Hello. My name is Lauren. Im currently undiagnosed with endo but wanted to reach out and see if anyone else has struggled with some of my symptoms.
As a teenager I was textbook endo or adeno but was told it normal for periods to hurt. However, my cramping was so bad at times I thought I would black out. I had severe pain that raidated into both sides of my back hips and upper legs. I had nausea, diarrhea, and often felt "fluish" like I had a low grade temp. The worst of my pain was always when my period started and within a day or two I felt totally fine. I would have IBS symptoms most days in the form of diarrhea but it wasn't super painful. I also had super heavy periods with lots of clots. I was also super irregular. Would have one long period then go 2 mos without one. I ultimately learned to live with it. You just hope it doesn't hit during an important event bc if so you know you would have to cancel.

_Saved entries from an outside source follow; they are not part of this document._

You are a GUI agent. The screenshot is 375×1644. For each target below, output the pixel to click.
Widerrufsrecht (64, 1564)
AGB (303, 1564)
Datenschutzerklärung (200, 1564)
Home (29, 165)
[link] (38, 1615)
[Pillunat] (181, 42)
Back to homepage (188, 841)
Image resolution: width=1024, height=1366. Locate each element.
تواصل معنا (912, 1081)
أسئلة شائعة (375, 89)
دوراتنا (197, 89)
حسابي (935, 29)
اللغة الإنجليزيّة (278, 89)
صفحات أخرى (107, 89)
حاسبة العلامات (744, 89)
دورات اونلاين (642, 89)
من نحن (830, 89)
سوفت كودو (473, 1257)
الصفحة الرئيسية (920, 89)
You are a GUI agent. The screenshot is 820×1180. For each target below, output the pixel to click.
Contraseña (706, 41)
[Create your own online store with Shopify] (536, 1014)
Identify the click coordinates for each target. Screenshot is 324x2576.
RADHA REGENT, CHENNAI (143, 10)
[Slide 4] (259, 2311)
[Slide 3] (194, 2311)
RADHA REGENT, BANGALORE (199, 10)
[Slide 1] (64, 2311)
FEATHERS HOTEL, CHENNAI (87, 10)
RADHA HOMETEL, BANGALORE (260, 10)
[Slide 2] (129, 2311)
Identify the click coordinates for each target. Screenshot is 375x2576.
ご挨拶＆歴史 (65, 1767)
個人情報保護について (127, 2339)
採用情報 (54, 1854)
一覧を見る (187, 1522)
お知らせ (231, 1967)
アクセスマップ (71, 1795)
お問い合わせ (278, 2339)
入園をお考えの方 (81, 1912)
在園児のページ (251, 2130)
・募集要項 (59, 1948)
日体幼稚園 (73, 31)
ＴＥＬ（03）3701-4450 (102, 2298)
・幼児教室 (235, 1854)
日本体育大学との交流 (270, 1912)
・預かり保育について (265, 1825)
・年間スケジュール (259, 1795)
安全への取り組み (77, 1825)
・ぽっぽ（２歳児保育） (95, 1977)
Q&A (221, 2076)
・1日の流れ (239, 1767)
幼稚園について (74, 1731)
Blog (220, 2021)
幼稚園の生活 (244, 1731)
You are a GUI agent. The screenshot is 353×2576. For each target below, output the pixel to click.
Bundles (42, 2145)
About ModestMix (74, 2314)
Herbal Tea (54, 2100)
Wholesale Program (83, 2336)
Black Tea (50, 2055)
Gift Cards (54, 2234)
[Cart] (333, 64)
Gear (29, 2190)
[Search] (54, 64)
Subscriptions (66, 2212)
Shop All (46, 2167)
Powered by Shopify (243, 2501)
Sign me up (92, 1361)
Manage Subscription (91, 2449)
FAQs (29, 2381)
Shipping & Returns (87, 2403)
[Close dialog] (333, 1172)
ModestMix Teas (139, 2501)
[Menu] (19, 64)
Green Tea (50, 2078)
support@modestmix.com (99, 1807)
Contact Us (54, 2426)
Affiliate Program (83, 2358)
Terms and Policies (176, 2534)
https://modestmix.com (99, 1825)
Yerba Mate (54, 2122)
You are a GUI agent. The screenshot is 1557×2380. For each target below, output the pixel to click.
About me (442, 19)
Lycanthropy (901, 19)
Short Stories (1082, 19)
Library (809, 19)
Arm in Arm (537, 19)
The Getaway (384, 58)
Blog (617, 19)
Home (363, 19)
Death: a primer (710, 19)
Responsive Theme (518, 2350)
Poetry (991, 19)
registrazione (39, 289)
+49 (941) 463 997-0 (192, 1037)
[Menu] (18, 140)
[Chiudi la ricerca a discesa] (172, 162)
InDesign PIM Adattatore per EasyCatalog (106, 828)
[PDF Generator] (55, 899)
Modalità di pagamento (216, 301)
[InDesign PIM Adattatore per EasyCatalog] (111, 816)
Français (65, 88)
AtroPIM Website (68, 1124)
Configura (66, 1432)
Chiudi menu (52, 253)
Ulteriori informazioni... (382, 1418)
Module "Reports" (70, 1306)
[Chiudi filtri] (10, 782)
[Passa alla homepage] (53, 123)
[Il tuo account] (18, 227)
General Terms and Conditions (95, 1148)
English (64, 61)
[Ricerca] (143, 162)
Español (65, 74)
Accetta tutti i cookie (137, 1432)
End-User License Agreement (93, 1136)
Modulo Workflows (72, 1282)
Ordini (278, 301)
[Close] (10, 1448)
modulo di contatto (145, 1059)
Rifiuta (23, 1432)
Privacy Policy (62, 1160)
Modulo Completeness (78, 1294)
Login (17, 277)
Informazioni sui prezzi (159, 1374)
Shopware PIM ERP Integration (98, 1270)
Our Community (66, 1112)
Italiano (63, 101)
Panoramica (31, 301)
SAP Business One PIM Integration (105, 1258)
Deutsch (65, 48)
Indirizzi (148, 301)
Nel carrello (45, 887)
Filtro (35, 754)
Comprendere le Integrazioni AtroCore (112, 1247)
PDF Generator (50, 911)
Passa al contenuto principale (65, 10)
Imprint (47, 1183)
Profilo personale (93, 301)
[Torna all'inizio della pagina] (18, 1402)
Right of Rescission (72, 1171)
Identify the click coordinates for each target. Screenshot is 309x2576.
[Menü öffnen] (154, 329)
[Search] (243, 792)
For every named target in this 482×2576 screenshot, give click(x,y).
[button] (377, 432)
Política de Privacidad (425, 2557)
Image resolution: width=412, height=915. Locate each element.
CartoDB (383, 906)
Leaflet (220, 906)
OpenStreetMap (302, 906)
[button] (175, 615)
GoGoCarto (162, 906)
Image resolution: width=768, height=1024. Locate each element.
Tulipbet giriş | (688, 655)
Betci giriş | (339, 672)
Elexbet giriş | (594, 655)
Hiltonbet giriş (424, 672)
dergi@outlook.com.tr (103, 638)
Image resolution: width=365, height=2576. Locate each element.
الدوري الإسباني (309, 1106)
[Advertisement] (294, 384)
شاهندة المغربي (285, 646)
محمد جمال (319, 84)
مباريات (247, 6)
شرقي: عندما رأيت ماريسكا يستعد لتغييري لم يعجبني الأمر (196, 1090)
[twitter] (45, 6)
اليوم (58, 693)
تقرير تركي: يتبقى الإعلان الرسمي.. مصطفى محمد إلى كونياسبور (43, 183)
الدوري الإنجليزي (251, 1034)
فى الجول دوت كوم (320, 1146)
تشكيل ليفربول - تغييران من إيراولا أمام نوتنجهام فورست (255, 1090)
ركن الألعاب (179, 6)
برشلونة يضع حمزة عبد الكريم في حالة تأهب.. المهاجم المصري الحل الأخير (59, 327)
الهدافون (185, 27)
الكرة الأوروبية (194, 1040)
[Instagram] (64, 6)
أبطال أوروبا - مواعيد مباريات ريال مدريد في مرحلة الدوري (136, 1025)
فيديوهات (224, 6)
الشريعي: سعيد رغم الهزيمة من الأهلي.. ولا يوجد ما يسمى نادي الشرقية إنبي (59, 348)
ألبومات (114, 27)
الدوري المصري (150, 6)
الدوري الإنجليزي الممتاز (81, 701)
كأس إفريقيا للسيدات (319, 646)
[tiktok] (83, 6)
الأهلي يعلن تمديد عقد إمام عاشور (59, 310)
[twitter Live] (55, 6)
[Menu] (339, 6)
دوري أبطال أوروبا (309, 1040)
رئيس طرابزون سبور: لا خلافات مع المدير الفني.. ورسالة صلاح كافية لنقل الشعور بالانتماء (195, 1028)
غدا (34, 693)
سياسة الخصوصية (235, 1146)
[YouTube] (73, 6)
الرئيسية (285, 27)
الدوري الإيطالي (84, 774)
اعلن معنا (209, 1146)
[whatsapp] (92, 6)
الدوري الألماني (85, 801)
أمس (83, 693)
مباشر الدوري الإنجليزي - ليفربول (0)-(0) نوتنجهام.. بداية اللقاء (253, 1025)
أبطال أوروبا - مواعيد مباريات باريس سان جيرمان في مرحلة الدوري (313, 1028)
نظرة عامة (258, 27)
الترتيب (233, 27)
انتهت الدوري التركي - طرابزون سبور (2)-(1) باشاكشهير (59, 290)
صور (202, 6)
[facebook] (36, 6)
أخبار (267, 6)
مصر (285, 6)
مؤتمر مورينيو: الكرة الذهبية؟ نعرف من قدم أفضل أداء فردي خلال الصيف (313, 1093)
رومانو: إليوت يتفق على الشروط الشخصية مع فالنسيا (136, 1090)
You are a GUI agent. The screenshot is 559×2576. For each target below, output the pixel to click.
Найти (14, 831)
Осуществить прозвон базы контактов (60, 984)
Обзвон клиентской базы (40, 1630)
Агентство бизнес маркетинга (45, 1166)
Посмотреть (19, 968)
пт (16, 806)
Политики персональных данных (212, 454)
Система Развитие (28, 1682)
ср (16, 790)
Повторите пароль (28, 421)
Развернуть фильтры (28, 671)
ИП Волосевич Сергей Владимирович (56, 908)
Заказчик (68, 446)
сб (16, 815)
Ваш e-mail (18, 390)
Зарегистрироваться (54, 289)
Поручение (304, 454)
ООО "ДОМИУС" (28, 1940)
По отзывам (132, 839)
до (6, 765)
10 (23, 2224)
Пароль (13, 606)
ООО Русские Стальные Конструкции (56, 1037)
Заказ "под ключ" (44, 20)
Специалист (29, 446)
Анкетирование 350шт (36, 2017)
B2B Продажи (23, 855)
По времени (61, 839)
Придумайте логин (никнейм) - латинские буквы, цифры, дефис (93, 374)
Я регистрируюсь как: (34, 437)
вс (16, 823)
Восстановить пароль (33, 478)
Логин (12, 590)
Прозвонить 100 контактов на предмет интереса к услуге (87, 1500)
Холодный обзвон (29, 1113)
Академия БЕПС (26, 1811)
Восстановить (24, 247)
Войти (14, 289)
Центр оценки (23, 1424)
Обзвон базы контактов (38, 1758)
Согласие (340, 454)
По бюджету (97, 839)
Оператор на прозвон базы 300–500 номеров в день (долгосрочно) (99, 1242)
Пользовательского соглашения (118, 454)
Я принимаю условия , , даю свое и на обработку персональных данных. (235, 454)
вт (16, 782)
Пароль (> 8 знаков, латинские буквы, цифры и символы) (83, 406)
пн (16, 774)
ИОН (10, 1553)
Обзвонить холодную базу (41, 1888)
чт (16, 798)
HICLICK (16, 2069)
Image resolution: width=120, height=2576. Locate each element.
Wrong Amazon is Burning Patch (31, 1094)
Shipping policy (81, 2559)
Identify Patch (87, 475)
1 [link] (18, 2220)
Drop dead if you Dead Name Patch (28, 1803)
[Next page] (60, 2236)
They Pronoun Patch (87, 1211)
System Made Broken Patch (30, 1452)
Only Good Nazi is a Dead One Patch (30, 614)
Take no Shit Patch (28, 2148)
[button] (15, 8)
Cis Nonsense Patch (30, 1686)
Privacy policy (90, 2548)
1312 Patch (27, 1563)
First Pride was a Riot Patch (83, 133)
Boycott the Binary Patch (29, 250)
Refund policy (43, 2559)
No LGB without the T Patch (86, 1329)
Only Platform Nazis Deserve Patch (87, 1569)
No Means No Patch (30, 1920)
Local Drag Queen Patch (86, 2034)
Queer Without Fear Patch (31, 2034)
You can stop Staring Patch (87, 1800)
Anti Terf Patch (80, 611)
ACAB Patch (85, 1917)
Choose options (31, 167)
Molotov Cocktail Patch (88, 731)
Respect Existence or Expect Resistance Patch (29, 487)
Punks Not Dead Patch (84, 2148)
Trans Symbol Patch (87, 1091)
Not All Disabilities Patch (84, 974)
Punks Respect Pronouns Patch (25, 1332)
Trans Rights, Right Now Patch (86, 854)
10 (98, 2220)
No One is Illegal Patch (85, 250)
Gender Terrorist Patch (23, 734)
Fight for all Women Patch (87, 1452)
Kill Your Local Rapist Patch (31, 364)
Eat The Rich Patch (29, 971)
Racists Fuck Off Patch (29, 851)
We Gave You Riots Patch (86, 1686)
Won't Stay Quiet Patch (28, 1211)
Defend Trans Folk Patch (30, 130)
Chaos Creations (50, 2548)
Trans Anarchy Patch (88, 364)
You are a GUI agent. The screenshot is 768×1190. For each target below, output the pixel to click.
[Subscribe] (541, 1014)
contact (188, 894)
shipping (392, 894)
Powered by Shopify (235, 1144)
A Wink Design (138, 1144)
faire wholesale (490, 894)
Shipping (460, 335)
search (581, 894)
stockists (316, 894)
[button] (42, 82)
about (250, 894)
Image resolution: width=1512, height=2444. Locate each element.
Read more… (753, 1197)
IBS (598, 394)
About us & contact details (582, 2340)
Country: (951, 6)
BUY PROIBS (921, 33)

Eventually, I was placed on depo and like magic no more periods, no more pain. It was magical. I was on depo for 4 yrs. They took me off and for some reason I did not have a period for 7 years. It was weird but honestly, no period, no pain. So I was ok with it. One doc checked my hormones and they came back normal and she said I needed an ultrasound but I never followed up. Stupid me.
Fast forward to 2 years ago. I slowly started getting my period back. At first it wasn't painful but it quickly started getting very very uncomfortable. Then the event that has changed my life. I went on a camping trip with a friend, she started and suddenly and way off date, I started. That night I began having severe pelvic burning. It was irritating my bladder and causing clitorial pain. I thought I had a UTI. At first all my cultures came back negative. Then I suddenly got 4 utis back to back, culture confirmed. I took abx and got on d mannose and they cleared. However, the burning pain and throbbing cont.
I was tested for IC, not it. I was tested for resistant UTI and that wasnt it. Eventually, they nerve blocked my pudendal nerve and it helped tremendously. So I got diagnosed with pudendal neuralgia. Here's the kicker I had zero risk factors for developing it: have an active job so dont sit for a long time, dont cycle or ride horses, no pregnancies/birthing, no previous surgeries. Even the doc was stumped as to why I developed it. And I've had terrible throbbing, burning pain off and on ever since and def my period makes it worse. I feel like there is something pulling on the back of my vagina and rectum. I get shooting pains in my left leg. My bladder is very irritable and the left side of my vagina, very very deep throbs. I have suddenly went from diarrhea everyday to feeling constipated. I get stabbing, breath taking pains in my rectum and pelvic, mostly left sided.
But here's the weird part. I do not get the same horrific cramping I use to have. My periods are more regular but I feel super sick like I have the flu and my pelvic girdle burns so bad when Im on my period and never fully goes away once I'm off. I feel so fatigued jist getting out of bed and going to work is a monumental task.
I am doing pelvic PT which temporizes the situation but 2 yrs later hasnt even come close to solving the problem. I am on gabapentin and aleve which barely takes the edge off. I feel something is terribly wrong with me. I use to be a college athlete, would hike mountains, was vibrant. Now walking is hard and irritates my pelvis and I feel like a shell of my former self. Like what is going on???
I feel like a sinking ship and want to know if any endo sufferer on here has had a similiar experience? If so , did anything help. Pls help.... I know this was long. Thank you if you made this far.